# pidgeon92... Your dog??...gorgeous...



## sjc (Oct 29, 2008)

Is that your gorgeous dog.  B-E-A-U-T-I-F-U-L...
I lost my beloved Lhasa of only 5 short years this July...due to emergency vet's (not my regular vet) mis-diagnosis.  They sent me a refund but I am heartbroken and have been begging my husband for a new baby to love.  He says, only if I want world war 3.  (meanie).  My KINDLE is doing overtime to bridge the gap.  Treasure your beautiful pet.


----------



## Buttercup (Oct 28, 2008)

Isn't she a beauty?

I'm so sorry about your Lhasa   And that your hubby is being a meanie, I could not and would not live without at least one dog but I prefer at least 2.


----------



## sjc (Oct 29, 2008)

Piggeon92...What's worse...
I am a joke a minute kind of gal; that's how I cope.  I lost my dog, Sophia, my mother is near death with cancer, and today; (I cried) someone took my being a joker too far and said: "Guess Sophia's a skeleton this year" (for halloween).  I so, did not see the humor.


----------



## pidgeon92 (Oct 27, 2008)

Geez Louise. Not funny, but it's hard to tell what's real and what's not on the net.... Sorry to hear about sweet Sophia.

My sweet Ripley is only about 3 years old now. She is a fine hound. Very loyal, not too bright. A Beagle/Basset mix.

More pics of her fabulousness - and her sister Daisy - can be found on her Dogster page...

http://www.dogster.com/dogs/416598


----------



## sjc (Oct 29, 2008)

Pidgeon92:  I couldn't get the link to load; tried several times but my little gizmo just kept twirling and twirling and wouldn't load.  Maybe it will work if I try it again tomorrow.  Sometimes I hate computers.

I have my favorite picture of my late Sophia as my screen saver. The Lhasa I had before her (Muffin) lived to: 16years 7months. I just wish my husband would let me get another.  My kids are grown and he works a lot; I'm always alone.  The whole Halloween skeleton comment really got to me.  I know the person didn't mean to be purposely vicious; but it cut me to the quick. I guess because I joke a lot people don't realize that I am sensitive inside; and do have feelings-- I can't laugh everything off.


----------



## Buttercup (Oct 28, 2008)

SJC, I'm so sorry that some insensitive *&$^$*@%@ said that to you.  That is just horrible beyond belief.  I wish more people would realize what these furbabies mean to us.


----------



## pidgeon92 (Oct 27, 2008)

sjc said:


> Pidgeon92: I couldn't get the link to load; tried several times but my little gizmo just kept twirling and twirling and wouldn't load. Maybe it will work if I try it again tomorrow. Sometimes I hate computers.


Keep trying, I clicked on it and it does work. Perhaps you should add one of your own for Sophia. Lots of people have a Dogster page as a memorial, I think it's really nice, and Ripley and Daisy would love to be puppy pals.

I am going to move this thread to the Off Topic topic.....


----------



## sjc (Oct 29, 2008)

My son didn't know what to do for me when he saw my cry like that; I didn't move--flinch or make a sound.  My eyes just watered and the tears silently poured.  I think he froze in his tracks and then he came and hugged me.  My husband swore up a storm (but not enough to let me get a new baby).  I don't think I would miss my Sophia so much if I wasn't struggling to save my mother's life.  When I would come home from a miserable day of chemo; Sophia would be happy to see me and I'd brighten a bit.  But, now; without her...thank goodness for my Kindle. (and nice people like you on these boards)

========================================

Complete the following —
a – In the forum thread about pidgeon92's dog, what breeds are mixed in Ripley?
b – Continue the forum thread about pidgeon92's dog after its last post.

Supplied information —
========================================

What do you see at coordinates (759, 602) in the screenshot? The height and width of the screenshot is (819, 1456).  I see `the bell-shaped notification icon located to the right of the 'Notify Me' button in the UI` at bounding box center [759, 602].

========================================

Written responses —
a – Ripley is a Beagle/Basset mix.

b –
----------



## Buttercup (Oct 28, 2008)

(((SJC)))

I am so sorry    Dogs really do make our lives whole, I'm sorry your husband doesn't see that.


----------



## sjc (Oct 29, 2008)

Thanks Buttercup:  I think my husband isn't over it yet and when he sees me so broken up, he thinks no more, that's it no more dogs.  I think he can't stand the loss, so in his mind if he doesn't get me a new one; he won't ever have to see it go.  He swore like a nut when I came home and told him about the halloween comment.  It's sort of my fault for always being the joker; people try to joke back at me...but that one was totally lost on me.


----------



## Buttercup (Oct 28, 2008)

Ya know, that seems to be a common thing with men.  They lose a pet that they love and they say "no more" because they just don't want to go through that pain again.  What they don't see is how much joy the critters bring us when they're here.  To me that makes it all worth the pain when they leave and I know that pain far too well (unfortunately).

When I lost my heart dog, Buttercup who was a Bullmastiff I just couldn't stand being without a dog, my house was no longer a home to me.  She too was just 5 when she went to the Rainbow Bridge.  I started searching the net the next night and a week later I brought home Rosie & Tucker and they really helped my heart heal.  They had me laughing my butt off the first day they were here and I hadn't laughed in a week.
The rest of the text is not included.